New Job
Tawny
My routine was fairly simple for most of my life. It was always get up in the morning, say goodbye to Mother, go to school, spend all day at school, come home, and Father didn't come home until late. Weekends were similar; I just went out and played for a while, and Father was actually home.
Then one day, almost right after my twentieth birthday, I came home from a failed job interview and Father was home. "Father, what's happened?"
His voice was sad. "I got laid off."
For a long moment, all I could do was stare. Then I asked, "What are you going to do?"
"I don't know."
He looked so sad…so hopeless…so – was he even trying to plan what he was going to do next?!
Suddenly, I sniffed the air. And I figured I knew why he'd been laid off, and why he wasn't going to try to plan out a new job.
See, Father had a slight drinking problem. At least, it had been slight when I was a teenager. Now, it had clearly gotten severe enough to where it affected his performance at work. And that, was enough that it was noticed.
Suddenly, I realized that Mother had no experience with working, so it had to be me supporting the family somehow.

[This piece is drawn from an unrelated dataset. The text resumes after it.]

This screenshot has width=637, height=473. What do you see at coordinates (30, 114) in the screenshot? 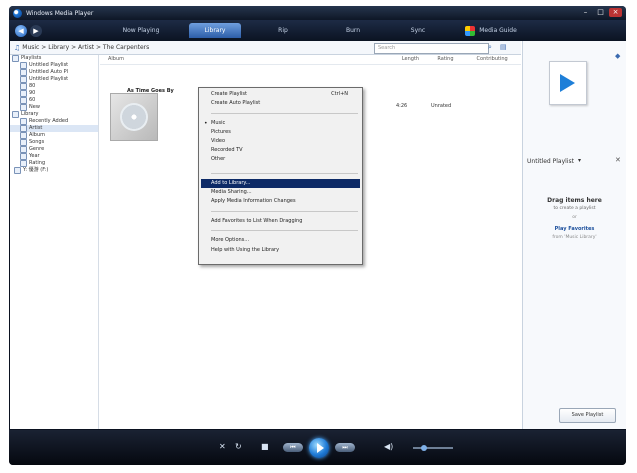
I see `nav-tree-label: Library` at bounding box center [30, 114].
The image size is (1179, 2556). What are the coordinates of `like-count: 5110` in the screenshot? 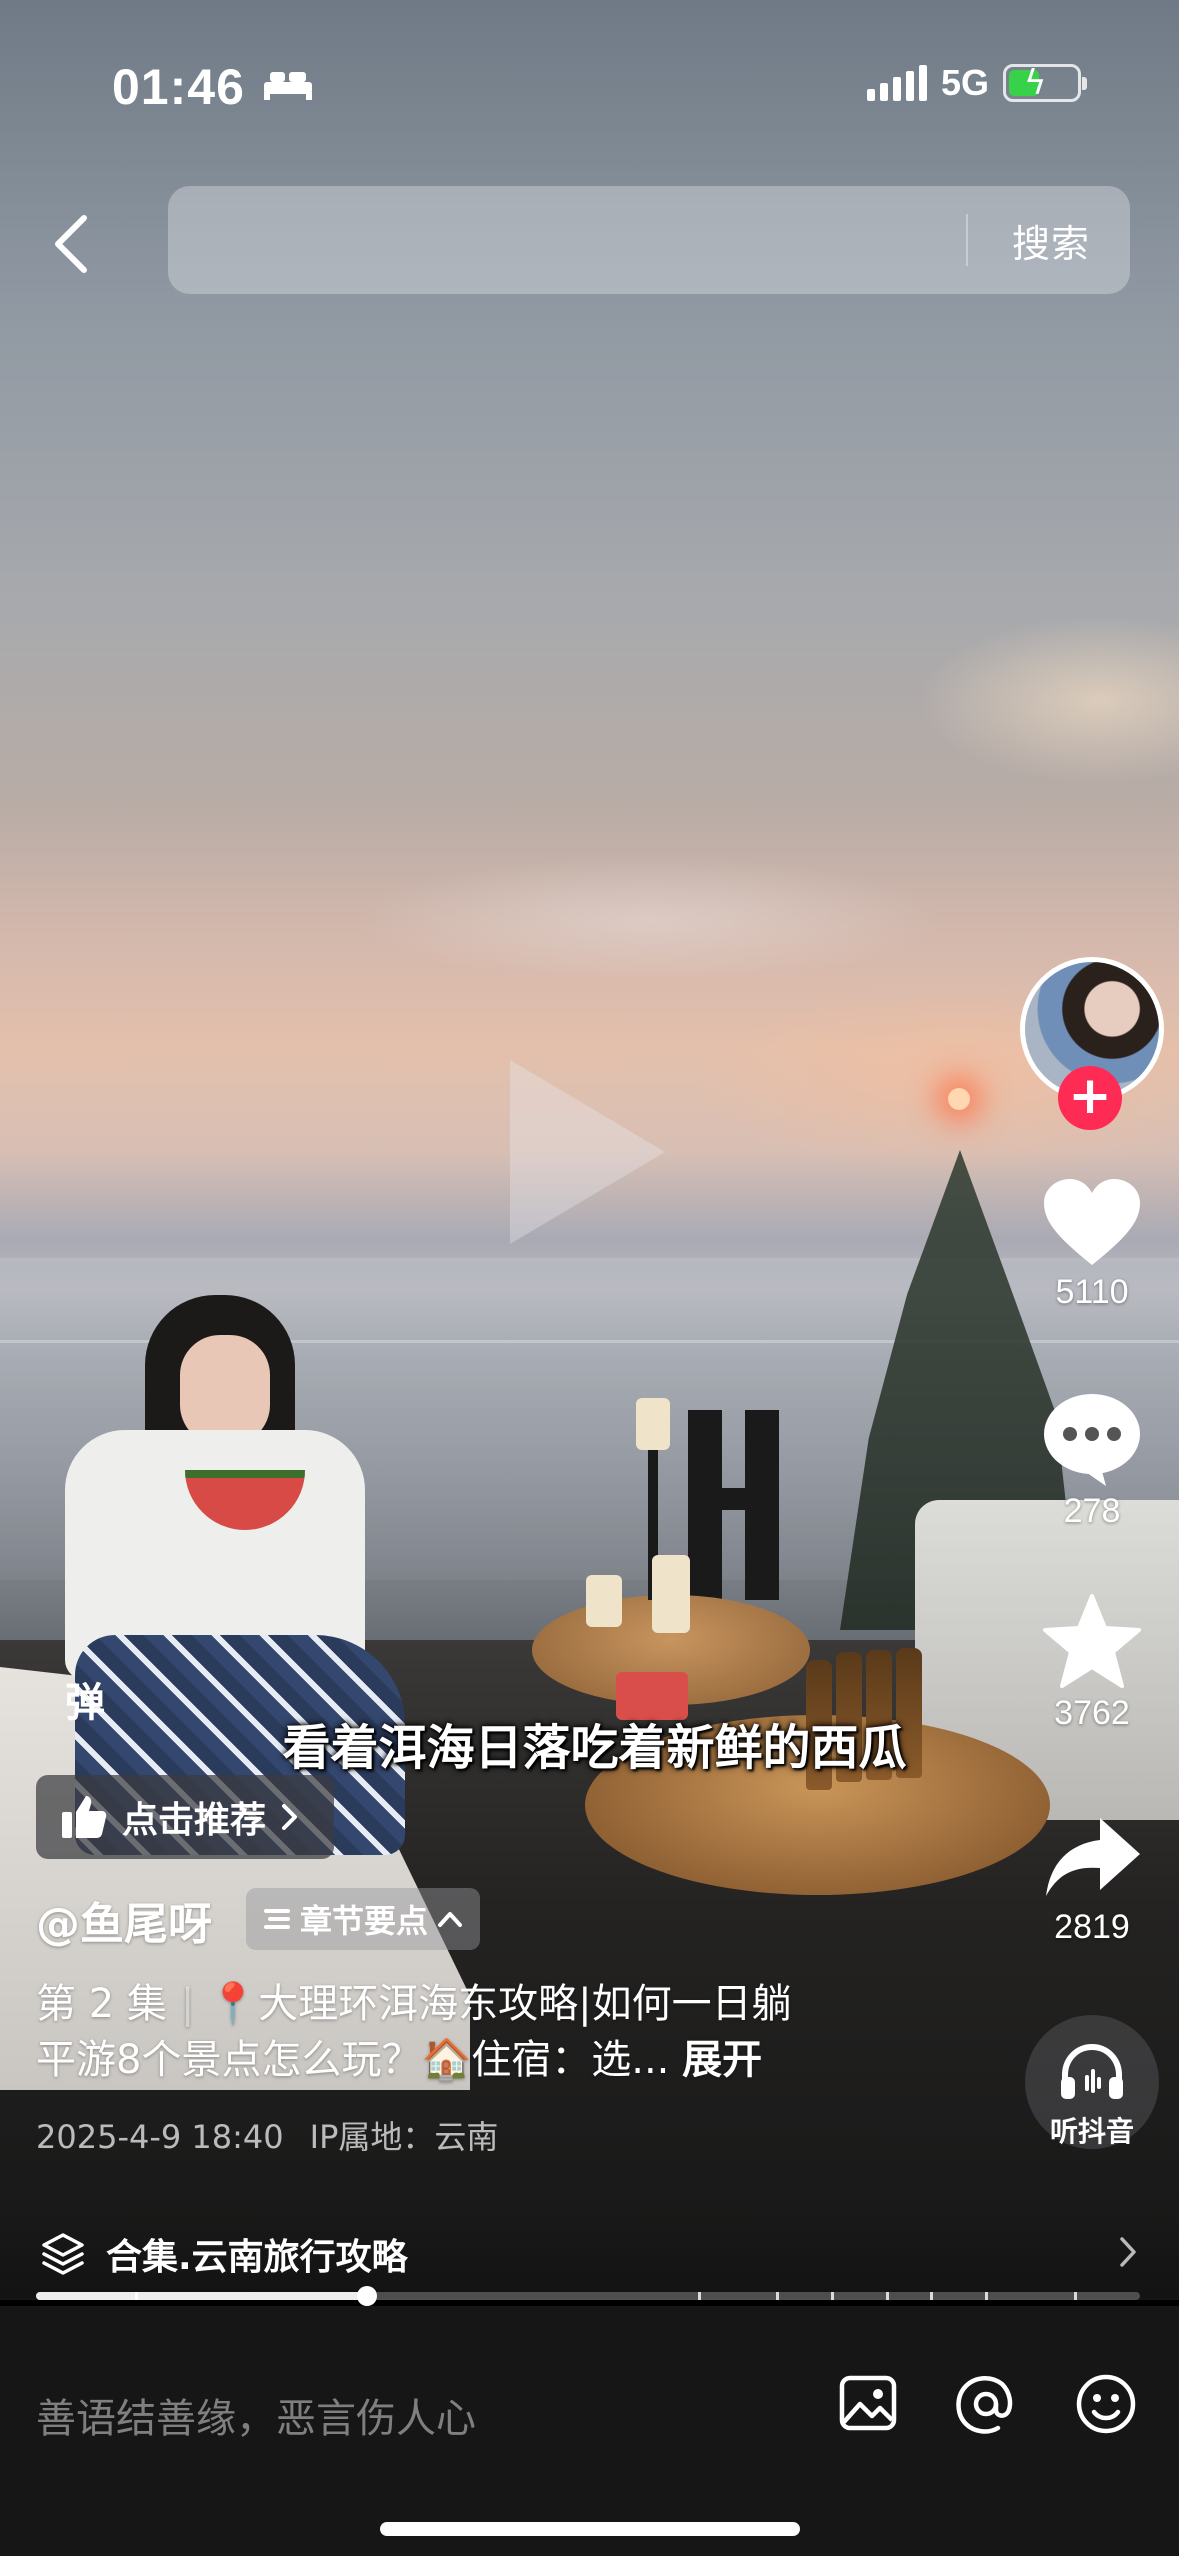 It's located at (1092, 1292).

Of all the jobs I'd tried to get, none of them so far appealed to me. And now, whatever job I got had to be enough to pay my family's bills, where before I'd just been looking for spending money. I didn't have enough experience to get well-paying jobs that didn't involve something…personally unpleasant.
Well…there was one job I could try for, though it required getting a license and the process for getting that license was difficult. I'd joked about it once to Mother when I'd heard of it, and she'd scolded that it was too dangerous. Now, though, I rethought the job.

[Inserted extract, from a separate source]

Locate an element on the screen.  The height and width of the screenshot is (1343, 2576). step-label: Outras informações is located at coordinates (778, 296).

Let's see…an irregular job in that I can work when I want to and when there's something to do, and it pays extremely well. I think I'll take the job anyway. And I don't think I'll tell Mother or Father. Mother would freak and Father…would tear me apart for being a success on a good day. On a bad day, he might just hit me.
So I went out again, calling back that I had one more job application to try for.
Okay, okay, I kind of fudged my age a little when I went in for the test. It was just as difficult as I figured it would be, but I passed.
"Um…one thing I'd like to request?" I asked as I was standing to get a picture taken for my Sweeper's license.
"What is it?" the man at least decided to listen.
"Don't put my name on the license. If someone found out I was doing this, I'd end up worse than dead."
He cocked an eyebrow at me with a smirk. "And what do you want to call yourself?"
I didn't have to think long. "The Cat o' Nine Tails."
He entered that and then cracked, adjusting the camera, "Smile!"
A few days later, I got my license. By then, I'd finished sewing up my Sweeper costumes. I might as well not have anyone recognize me.
I didn't go as crazy as I could have with them, considering what I'd initially had in mind were cat costumes. I had a whole collection of Maneki Neko figurines on my dresser, and I'd figured I'd do that for my look.
All six of them were skin-tight, and all of them had matching gloves with claws on the fingertips, but they were differently-colored: I had made one white, one black, one red, one yellow, one pink and one lucky tri-color. After all, white represents purity, black wards off evil, and gold brings in money. Red and pink can combat illness or bring love, but they're also said to, in the Maneki Neko, have supernatural powers. If that happens to me during my missions, all well and good – I'll beat the bad guy that much faster.
I'd also braided a whip for myself. It was definitely a "cat o' nine tails," though its handle was longer than a typical such device. I was planning on carrying it, when I wasn't using it, by knotting the handle end around my waist and letting the nine-strand end hang down behind me like a cat's tail. I'd given my whip "claws" as well, so that I could have a decent distance weapon as well as my clawed gloves for close combat.
Now, as long as I didn't get caught with this stuff…
I packed up all the costumes and the whip into a suitcase and took it outside, finding my special hiding place in a tree several blocks down. Hiding it up there, securely tying it so it wouldn't fall, I slipped back down.
My Sweeper's license went into my pocket. I wasn't going to just leave that with my suitcase.
Well, I wanted my life as a twenty-year-old to be more interesting.
A/N: I'm purely fudging the testing process for becoming a Sweeper. I know there is one, but I remember no details and I couldn't find the information again.